A injúria racial é espécie de crime contra a honra e, pela interpretação dominante na jurisprudência e na doutrina jurídica, tem como sujeito passivo do crime pessoa certa e determinada. Por sua vez, o crime de racismo tem na coletividade de pessoas negras o sujeito passivo. Na injúria racial, o bem jurídico tutelado é a honra subjetiva do cidadão, enquanto no racismo, o bem jurídico protegido é a igualdade entre todos.
Outra diferença é que os crimes contra a honra são processados em juizados especiais criminais por serem considerados de menor potencial ofensivo, geralmente não ocasionam a prisão, mas medidas alternativas de cumprimento de pena, quando não, pode ser ofertada ao acusado a suspensão condicional do processo, já o racismo é crime comum e será ajuizado em varas comuns da Justiça criminal, podendo ocorrer a pena de prisão.
Segundo Clerisvaldo Paixão, coordenador da Secretaria De Promoção Da Igualdade (Sepromi), a diferença nos crimes de injúria racial quando se relacionado a crianças consiste na competência para investigar, ajuizar e processar. Nos crimes que envolvam criança e adolescentes, a compete à Delegacia correspondente instaurar o inquérito e promover a investigação, além de encaminhas ao Ministério Público e à Vara da Infância e Juventude correspondentes para promover a ação penal ou a representação e processá-las.
—————
= Tarefas =
• 1. Cite o trecho do texto sobre injúria racial e racismo entre "Outra diferença é" e "pena de prisão.", inclusive.
• 2. Responda com base no texto sobre injúria racial e racismo:
(a) Qual é o bem jurídico tutelado na injúria racial?
(b) Em que órgãos são processados os crimes contra a honra?
(c) Que cargo ocupa Clerisvaldo Paixão?

= Dados extraídos =
—————
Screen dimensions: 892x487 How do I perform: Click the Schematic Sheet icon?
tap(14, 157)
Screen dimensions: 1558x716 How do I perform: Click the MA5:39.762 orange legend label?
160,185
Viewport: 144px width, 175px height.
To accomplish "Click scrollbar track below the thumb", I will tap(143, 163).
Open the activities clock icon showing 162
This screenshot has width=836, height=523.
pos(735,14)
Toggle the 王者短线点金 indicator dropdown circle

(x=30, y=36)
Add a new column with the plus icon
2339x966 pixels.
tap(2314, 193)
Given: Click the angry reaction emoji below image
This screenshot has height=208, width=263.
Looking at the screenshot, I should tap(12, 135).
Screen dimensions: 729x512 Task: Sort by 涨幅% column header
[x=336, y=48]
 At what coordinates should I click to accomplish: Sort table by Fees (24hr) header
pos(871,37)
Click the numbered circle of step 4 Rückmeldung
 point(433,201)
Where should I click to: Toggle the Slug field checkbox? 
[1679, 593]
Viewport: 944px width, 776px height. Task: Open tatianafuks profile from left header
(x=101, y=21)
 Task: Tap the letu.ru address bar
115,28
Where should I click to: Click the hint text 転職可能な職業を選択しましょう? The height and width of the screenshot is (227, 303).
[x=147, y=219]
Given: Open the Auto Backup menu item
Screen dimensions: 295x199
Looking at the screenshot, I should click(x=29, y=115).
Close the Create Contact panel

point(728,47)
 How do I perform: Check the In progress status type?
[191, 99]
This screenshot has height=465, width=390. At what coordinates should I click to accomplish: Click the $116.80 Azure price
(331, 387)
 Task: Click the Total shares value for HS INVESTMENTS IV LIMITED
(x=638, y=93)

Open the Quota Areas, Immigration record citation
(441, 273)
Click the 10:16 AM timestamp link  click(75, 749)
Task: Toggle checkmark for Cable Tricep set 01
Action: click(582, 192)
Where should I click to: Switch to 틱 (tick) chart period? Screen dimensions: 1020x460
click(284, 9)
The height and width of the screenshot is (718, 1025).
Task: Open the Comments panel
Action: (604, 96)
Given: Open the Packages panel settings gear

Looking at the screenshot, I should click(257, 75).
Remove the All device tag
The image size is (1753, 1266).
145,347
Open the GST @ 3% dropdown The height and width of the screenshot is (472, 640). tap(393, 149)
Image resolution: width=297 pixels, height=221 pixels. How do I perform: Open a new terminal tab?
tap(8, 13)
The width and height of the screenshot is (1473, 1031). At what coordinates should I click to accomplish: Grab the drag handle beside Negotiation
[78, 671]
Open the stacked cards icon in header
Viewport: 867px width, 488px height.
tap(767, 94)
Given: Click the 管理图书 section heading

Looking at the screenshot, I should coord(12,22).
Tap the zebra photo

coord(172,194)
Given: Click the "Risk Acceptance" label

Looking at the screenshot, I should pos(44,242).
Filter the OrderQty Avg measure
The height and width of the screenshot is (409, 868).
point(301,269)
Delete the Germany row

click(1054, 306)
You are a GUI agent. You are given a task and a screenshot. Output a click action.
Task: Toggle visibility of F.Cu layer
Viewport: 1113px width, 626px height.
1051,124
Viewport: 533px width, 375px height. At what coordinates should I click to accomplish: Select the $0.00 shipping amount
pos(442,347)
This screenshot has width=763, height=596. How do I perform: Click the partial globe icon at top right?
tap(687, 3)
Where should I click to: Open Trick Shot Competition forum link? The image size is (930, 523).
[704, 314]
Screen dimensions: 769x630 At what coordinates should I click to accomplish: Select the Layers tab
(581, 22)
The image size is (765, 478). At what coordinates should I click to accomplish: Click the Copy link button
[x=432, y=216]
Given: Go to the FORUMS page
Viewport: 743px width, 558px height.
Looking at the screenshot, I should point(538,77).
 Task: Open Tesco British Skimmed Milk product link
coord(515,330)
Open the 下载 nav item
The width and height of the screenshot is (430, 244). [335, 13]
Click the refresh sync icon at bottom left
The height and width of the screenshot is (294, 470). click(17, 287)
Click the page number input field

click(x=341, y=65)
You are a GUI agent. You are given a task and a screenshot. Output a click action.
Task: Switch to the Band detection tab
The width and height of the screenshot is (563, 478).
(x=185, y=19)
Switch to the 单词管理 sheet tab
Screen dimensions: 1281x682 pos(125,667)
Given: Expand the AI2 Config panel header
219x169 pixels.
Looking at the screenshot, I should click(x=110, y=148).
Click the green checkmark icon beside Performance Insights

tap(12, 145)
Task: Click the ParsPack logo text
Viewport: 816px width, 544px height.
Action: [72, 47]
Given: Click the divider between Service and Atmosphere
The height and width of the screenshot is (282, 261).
—————
= Resultados em ordem =
• 1.
Outra diferença é que os crimes contra a honra são processados em juizados especiais criminais por serem considerados de menor potencial ofensivo, geralmente não ocasionam a prisão, mas medidas alternativas de cumprimento de pena, quando não, pode ser ofertada ao acusado a suspensão condicional do processo, já o racismo é crime comum e será ajuizado em varas comuns da Justiça criminal, podendo ocorrer a pena de prisão.

• 2.
(a) A honra subjetiva do cidadão.
(b) Em juizados especiais criminais.
(c) Coordenador da Secretaria De Promoção Da Igualdade (Sepromi).